Saturday, November 12, 2016

Go Log Centralization/Pipeline

Go concurrency is silly.  It's so effective, and easy to use, that programs can quickly become a jumble of go routines spawning go routines, and channels being distributed throughout  the application.   I feel like static typing, combined with the go tool chain, provides a strong degree of confidence that overly concurrent code compiles, runs and is reasonably correct.

Go log ecosystem looks to be pretty fractured.  The standard library `log` package is very different than what I would expect a standard library to provide, as I'm coming from a more "traditional" python/java logging ecosystem, where log levels, handler, formatters are the norms.  There are some go logging packages which have adopted the same concepts.  The issue is I had already begun development on an MVP and had standard library logging functions in the code, when I realized that file logging or syslog, or multiple handlers based on configuration options, would be helpful.

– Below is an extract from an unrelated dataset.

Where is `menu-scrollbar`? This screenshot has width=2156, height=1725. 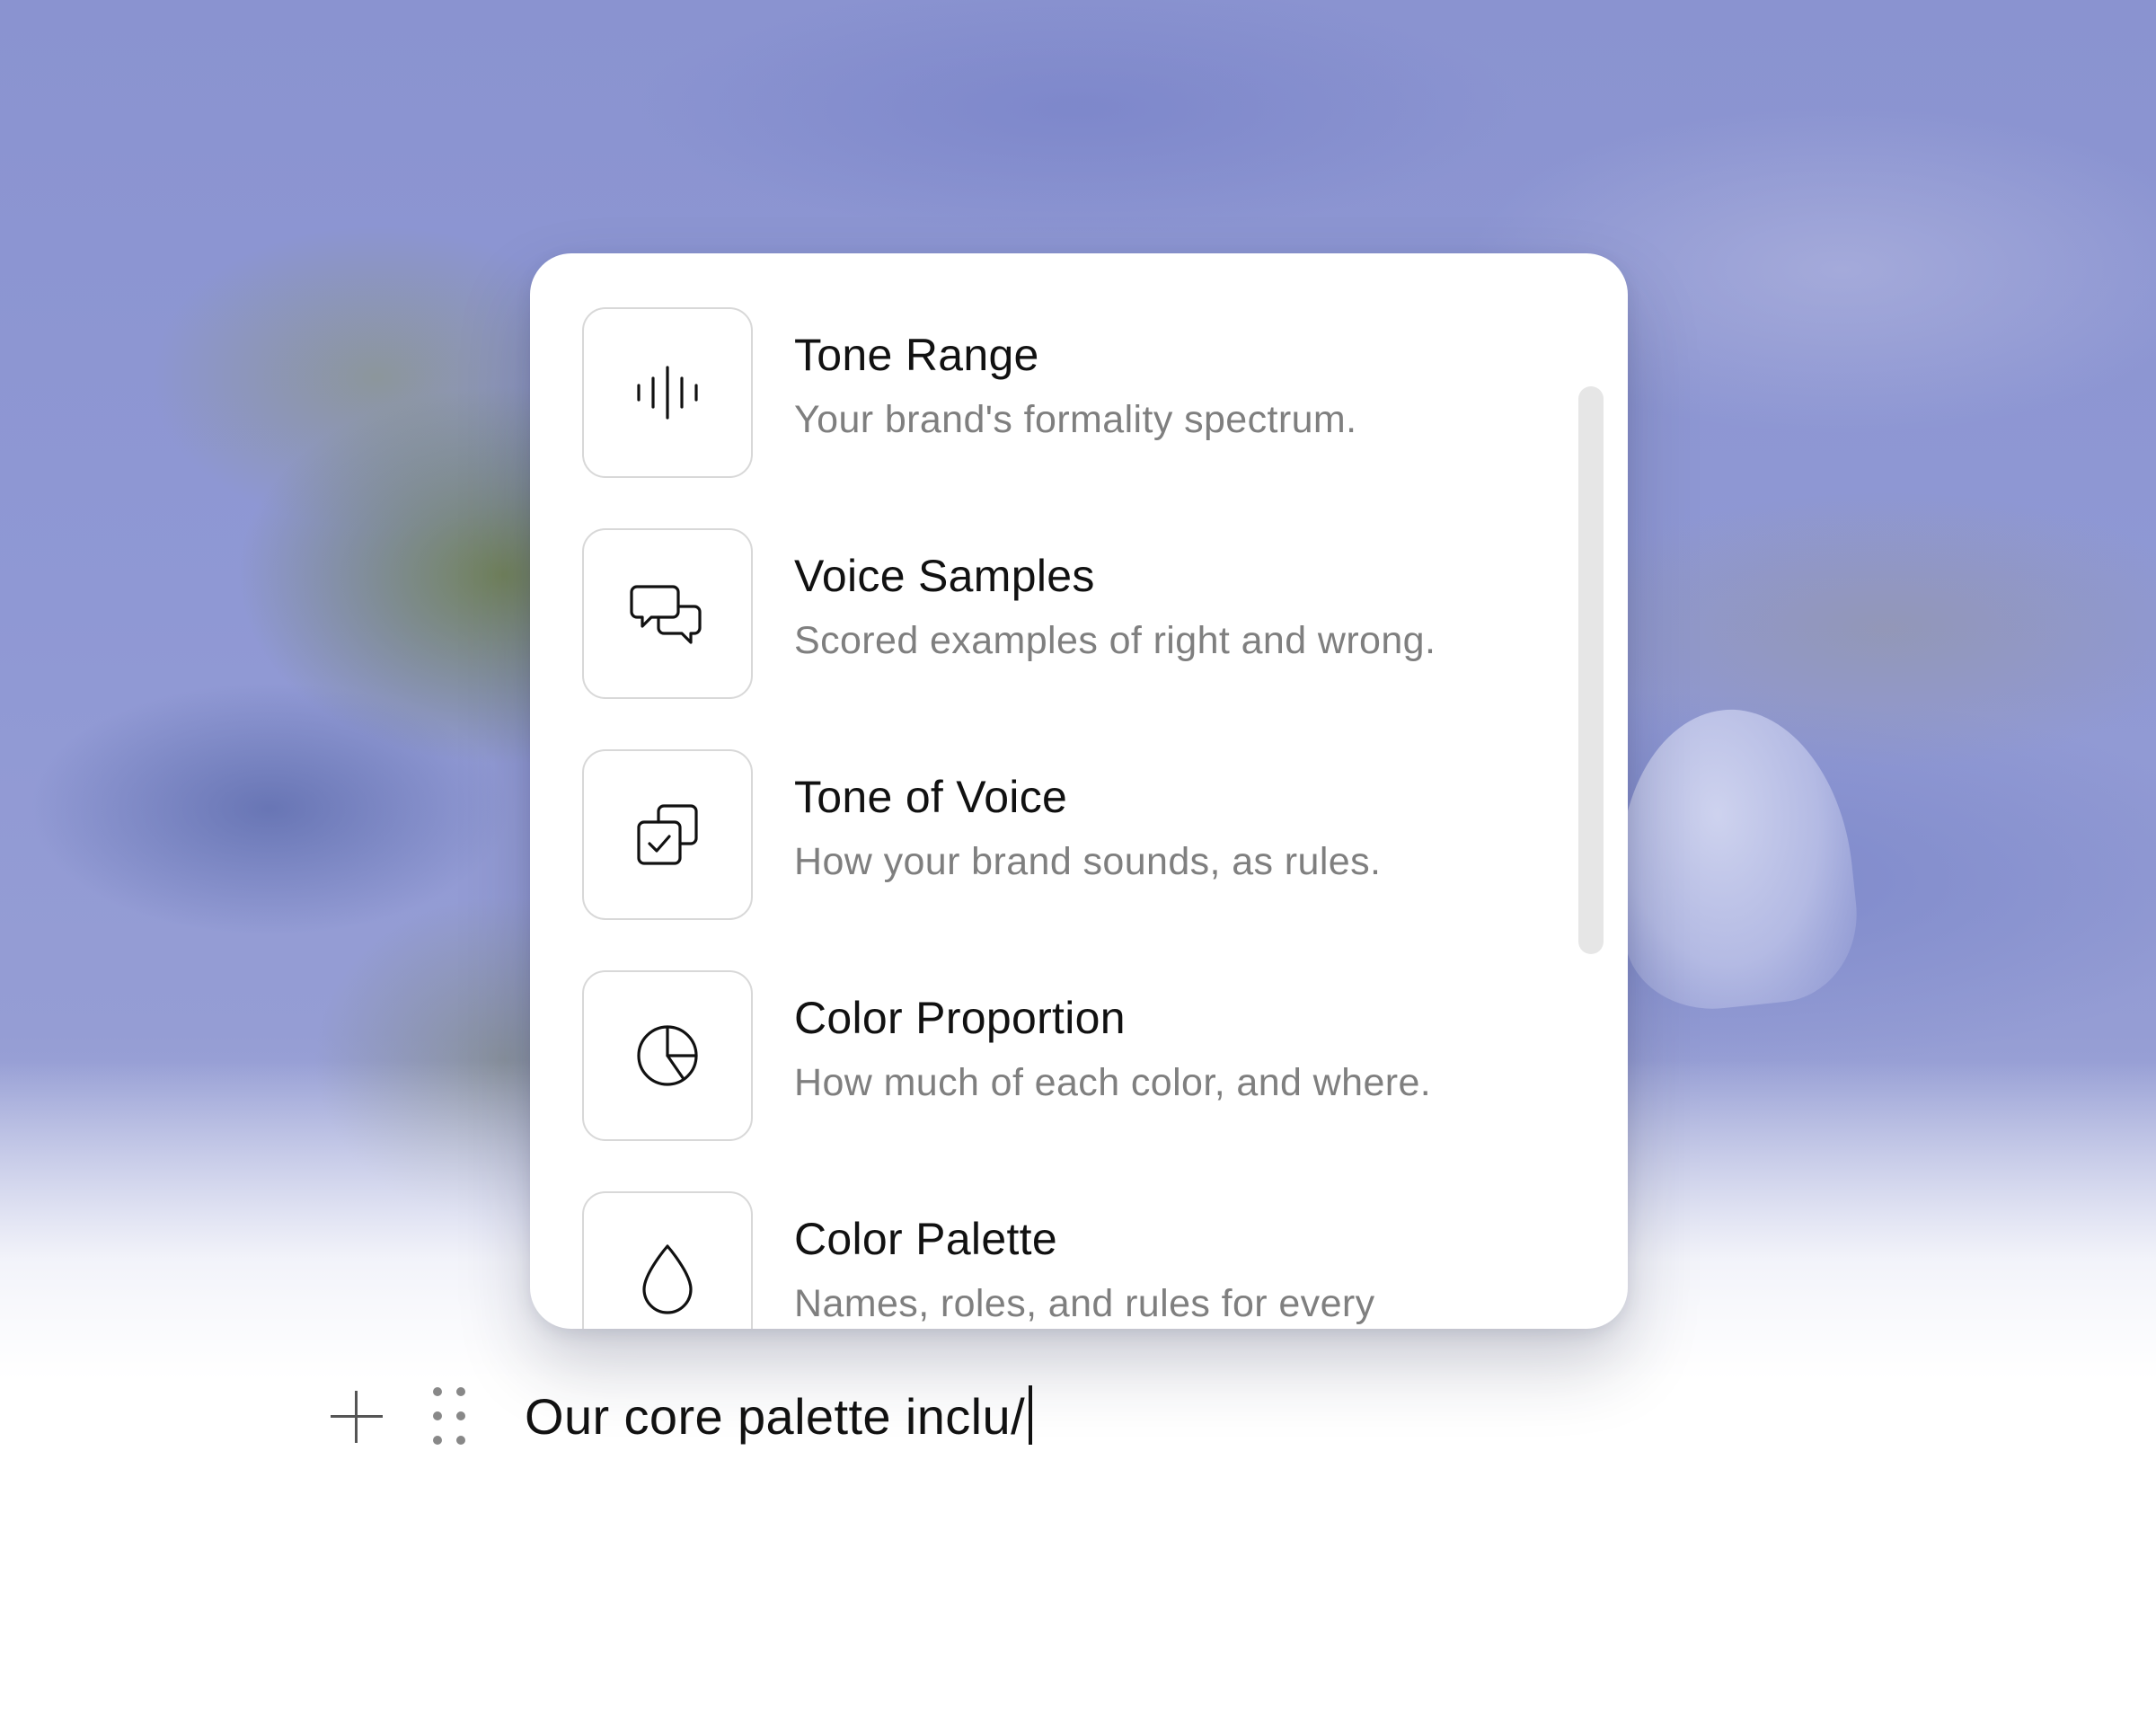
menu-scrollbar is located at coordinates (1591, 796).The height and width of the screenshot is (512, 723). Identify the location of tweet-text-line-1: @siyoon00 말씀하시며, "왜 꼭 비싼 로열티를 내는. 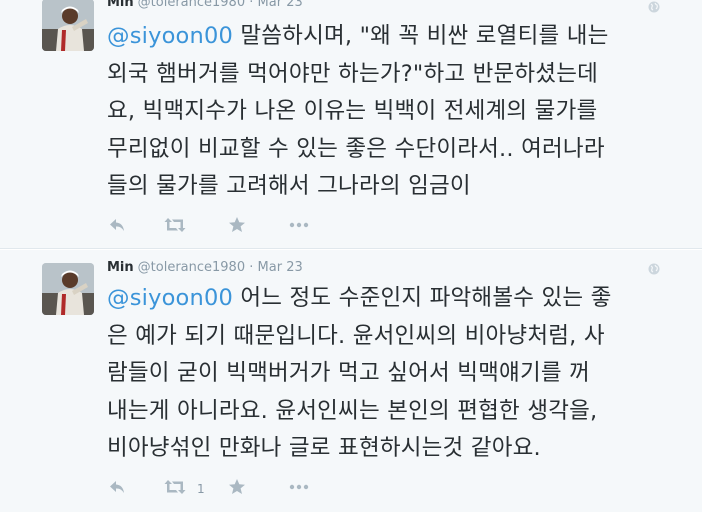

If I chose to use a logging package in go it would require:

- Passing around a log.Logger instance (which is threadsafe)
- Log specific formatting / text representation becomes the responsibility of the file, and is a tight coupling.

Because of go's asynchronous nature, log often contain important information that can help test validate operations/transitions are occurring correctly.  If a test would like to make assertions on logger, using a "traditional" logging library, a logger interface would have to be created, and a mock version would have to be provided by the test.  Go promotes many concurrently executing tasks which makes code more prone to be non-deterministic because of the asynchronous nature.   If state changes to an object were logged, and a test wanted to make sure certain asynchronous state changes occurred in response to an input, then the test would have to provide a mock logger, which recorded all calls to it, and make assertions on based on that.

A pattern I found, which addresses the above issues, is having each object submit any log-worthy events to an event channel.  For my first event, there is a single global even channel that is initialized at the main level.  It is then passed to all lower functions.  Each object writes to it:

With centralizing logging (or even per package logging) log representation is easily configurable, ie: json, syslog, stdout/err, file, etc.  Instead of the log representation being defined through the log library api (perhaps as a handler), the application gets to control that logic.  Having a centralized application based logger also allows for application level logging.  This could be to do something like write each event of a certain type to a specific file.

- Logging is decoupled from the application, corner cases, and unforeseen errors could create conditions where events leading up to an application crash are not fully represented in the log.
- Blocking channel is used by default, if there are multiple publishers to the channel, a buffered channel should probably be used.  It may be difficult to reason about what the buffer size should be since one channel may be shared across an application.

Everything proposed above is easily achievable using more traditional logging libraries (python, java) and even some go 3rd party logging libraries, like logrus.  But having a centralized event stream is a lightweight alternative to using a 3rd party library, and allows for easier testing.